The Case For Abolishing Sovereign Immunity Laws
by Jarret B. Wollstein
On March 26, 1994, 75-year-old Reverend Acelynne Williams was sitting in his living room in Boston, when 13 men with sledgehammers broke down his front door. Screaming as they entered, the heavily-armed intruders threw Rev. Williams to the floor, twisted the old man’s arms behind his back, and roughly handcuffed him. Then they proceeded to utterly ransack his home. Rev. Williams went into cardiac arrest and died.
Who were these vandals? They were members of a Boston police SWAT team searching for drugs and guns. They found nothing. They had the wrong apartment. The Boston police said they were sorry.
If you and I had broken into Rev. Williams apartment, assaulted him, and caused his death, we’d probably be put behind bars for years.
But the men who invaded Williams’ apartment weren’t ordinary citizens. They were cops, and therefore it is unlikely they will be held accountable for his death. Like most government agents and officials, they have sovereign immunity; a virtual license to steal, kill, and destroy.
Sovereign Immunity is the legal doctrine that the sovereign or government and its agents cannot be legally prosecuted for harm done in the line of duty.
This doctrine is a relic of ancient times, when the king or sovereign held absolute power and was above the law. Today, not only is sovereign immunity still the law of the land, it’s been extended to virtually all government agents – from Child Protective Service caseworkers, to IRS agents, to local cops and judges.
Making thousands of government agents legally immune to prosecution is an open invitation to abuse and corruption. Even when police or BATF agents or courts clearly harm innocent people, they usually end up investigating themselves. Not surprisingly, in the overwhelming majority of cases, they find themselves “not guilty.”
Of course, not all government agents are brutal or corrupt. Many act heroically, risking their lives to protect ours. And honest mistakes and self-defense should not be confused with criminal recklessness or corruption.
But as the power of government has grown, so have abuses. Today, the police can legally:
- seize your bank account or home without trial;
- confiscate your business if you’re accused of violating any of millions of incomprehensible rules;
- break into your home without warning and brutalize your family; and shoot you dead if you try to protect yourself – or if they decide you’re a “threat.”
But legal does not mean right. As the Nuremberg War Crime Trials clearly established 50 years ago, pleading “I was only following orders” does not give law-enforcement officers the right to assault, rob, and kill innocent people. There is a higher law, enshrined in our Declaration of Independence and Bill of Rights: the principle that each of us has an inalienable right to our own life, liberty, and property.

SUPPLIED INFORMATION:
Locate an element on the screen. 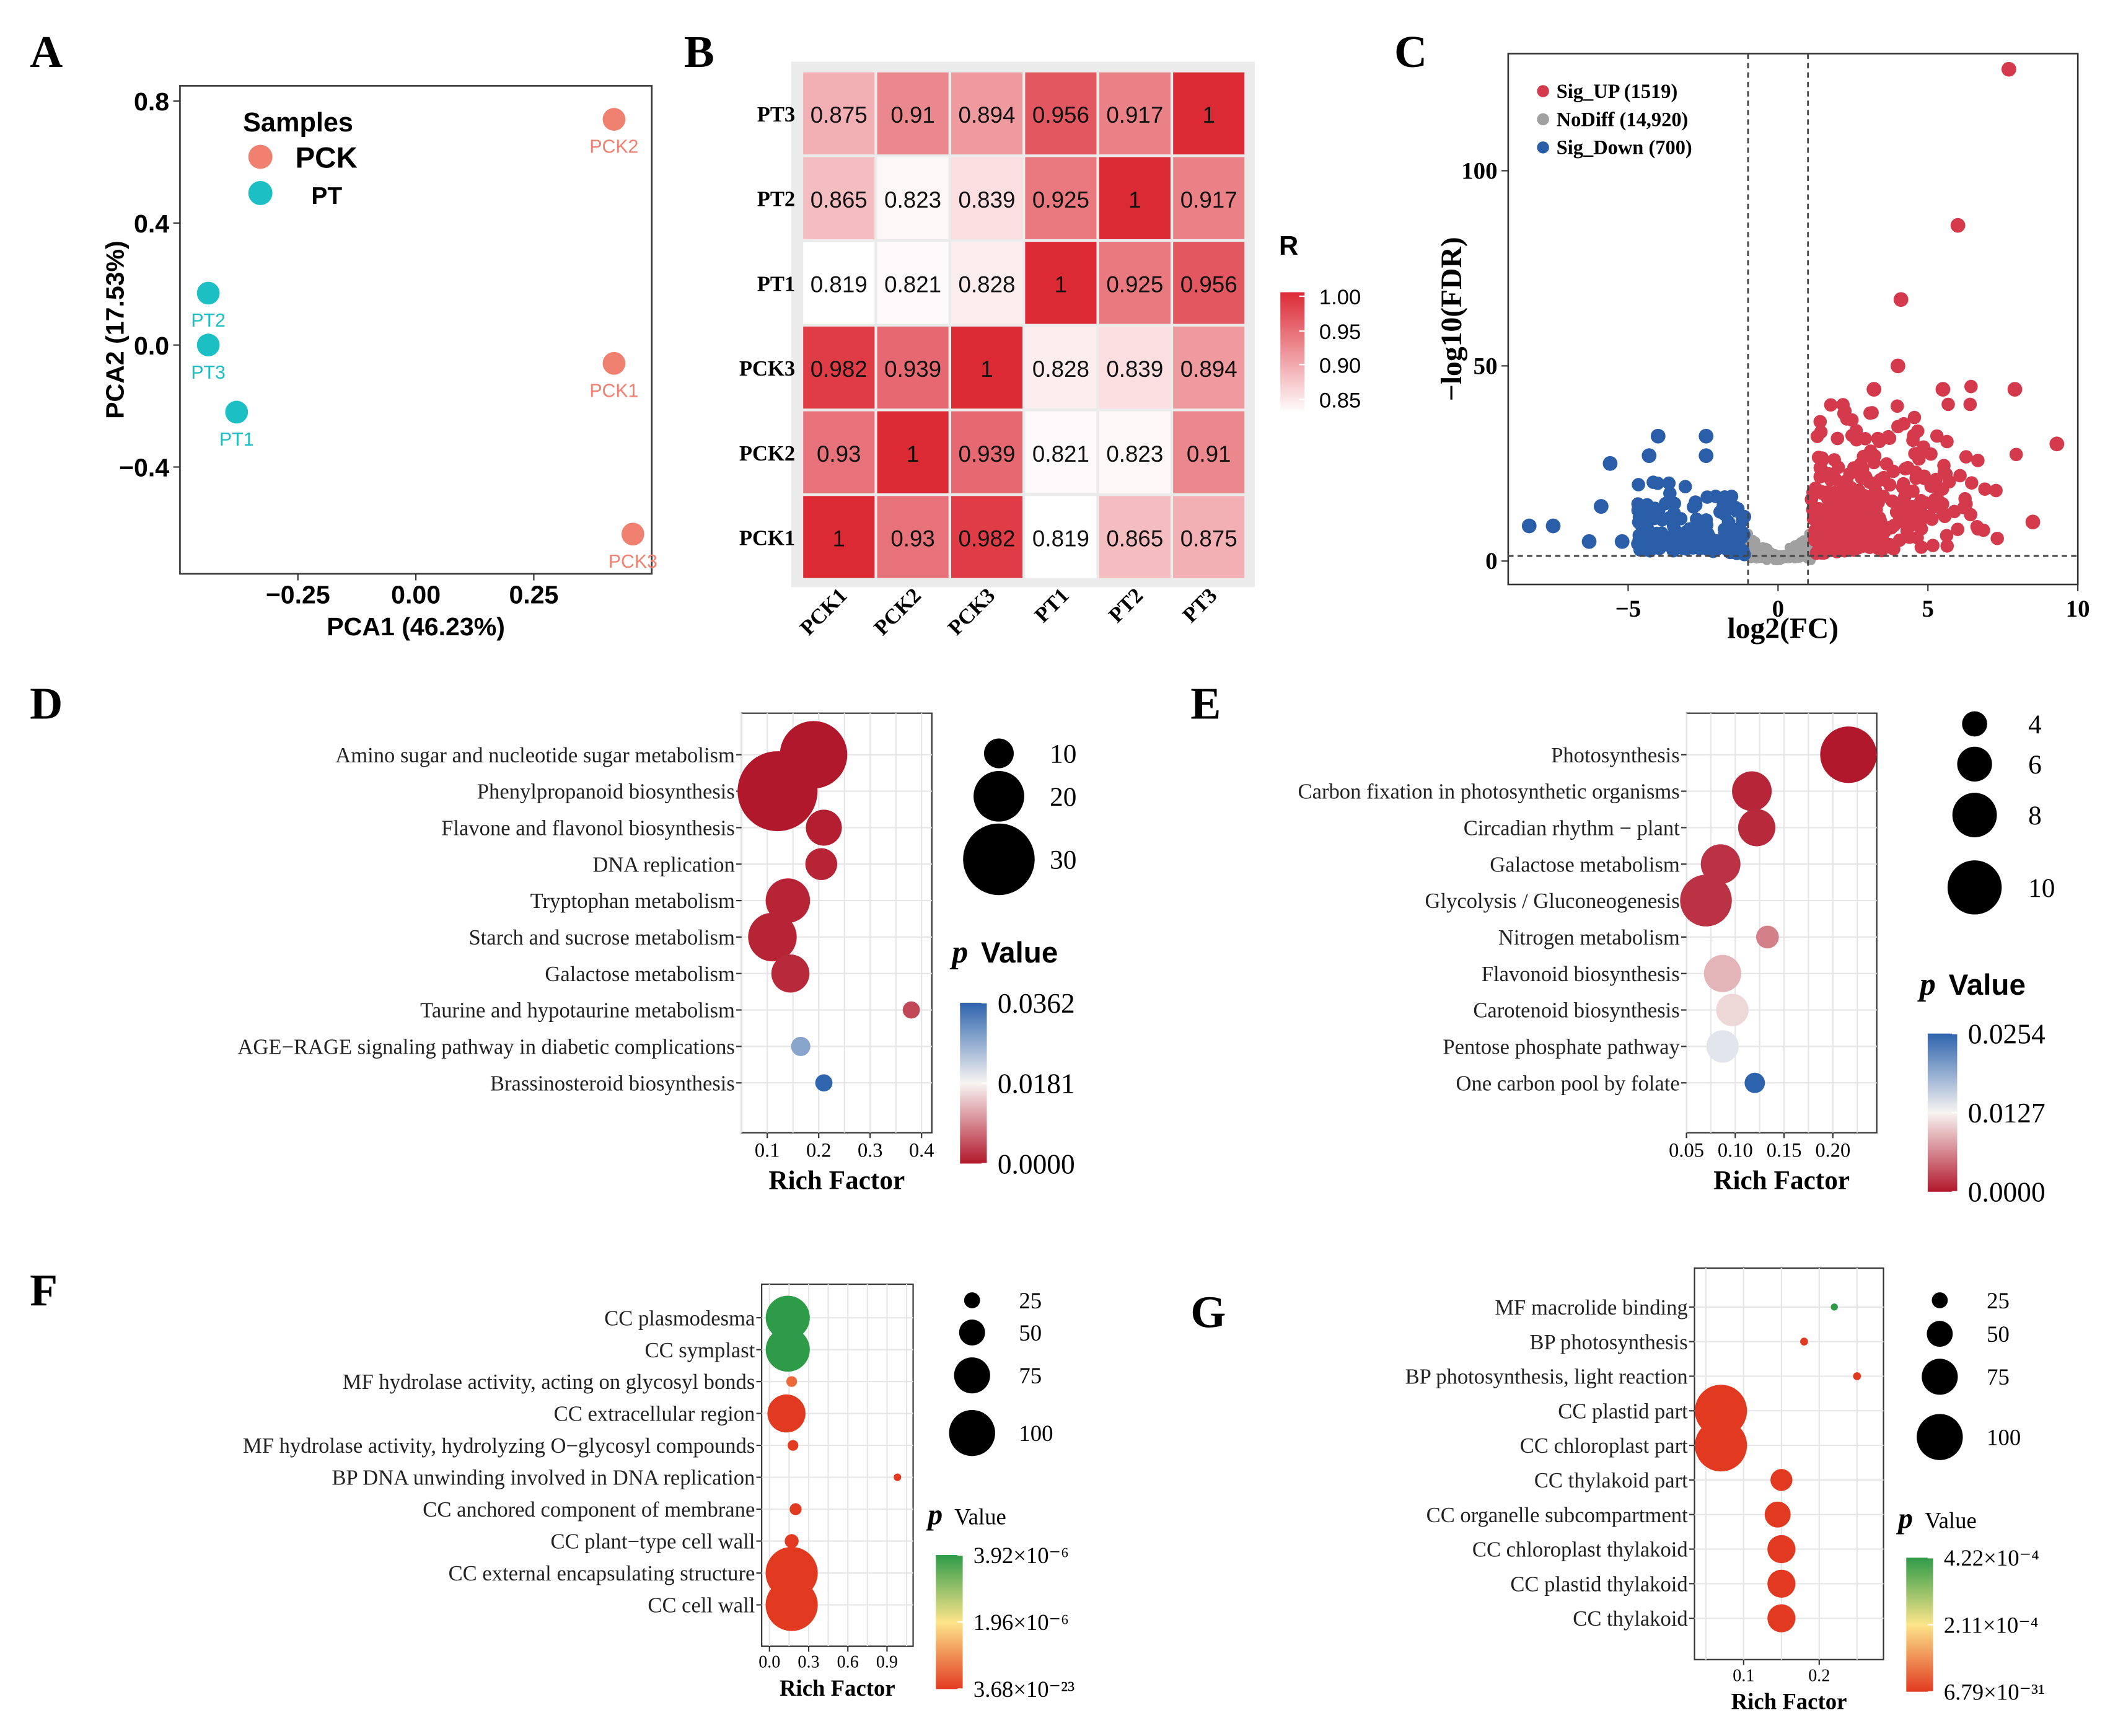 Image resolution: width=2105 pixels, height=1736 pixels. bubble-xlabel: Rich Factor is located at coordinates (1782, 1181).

TASKS TO PERFORM:
1. According to the essay on sovereign immunity, what were the members of the Boston police SWAT team searching for when they entered Rev. Williams's home?
2. Extend the essay on sovereign immunity beyond its final sentence, keeping its argument and tone.

WRITTEN RESPONSES:
1. Drugs and guns.

2.
Acts which are crimes for you and me, should and must be crimes for government agents.No government agent has the moral right to assault, rob, or kill any innocent person. And in America, you’re supposed to be innocent until proven guilty.
Today, many government officials seem to have forgotten these timeless truths. As a result, government violence is spreading.
In Minnesota, just before Christmas, police pounded on the door of the home of Steve and Peggy Smith. Someone had accused Steve of molesting his two-year-old daughter, Susan. Without any investigation or hearing, police immediately took away both of the Smiths’ children. Only later did the Smiths learn that Steve’s accuser was a neighbor who became upset when she saw Susan sitting on Steve’s lap and playing with the buttons on his shirt.
Steve was not a child molester and was never charged with a crime. The family eventually got their children back. But the legal costs bankrupted them, and they lost their home. The emotional cost to the children is incalculable. If you or I had done this, we’d be sued for everything we own. But police and Child Protective Service agents are protected by sovereign immunity. According to Department of Health and Human Service figures, over 1.2 million parents a year have their children taken from them by the state – either temporarily or permanently.
of 5,000 Innocent People A Week
Jaime Rodriquez and his sons owned a successful restaurant in the Bronx. That was until the DEA seized it. The DEA claimed that one of Rodriquez’s regular customers was a drug dealer. The Rodriquezes themselves were never charged with any crime. They didn’t have to be. Under current US asset-forfeiture laws, anything you own – your car, your home, the money in your wallet, your business – can be confiscated without trial.
According to the Financial Privacy Report, there are now 5,000 police confiscations a week – ranging from pocket cash to multi-million dollar businesses. A study by the Pittsburgh Press, found that 80% of the time, victims of confiscation are not even charged with a crime.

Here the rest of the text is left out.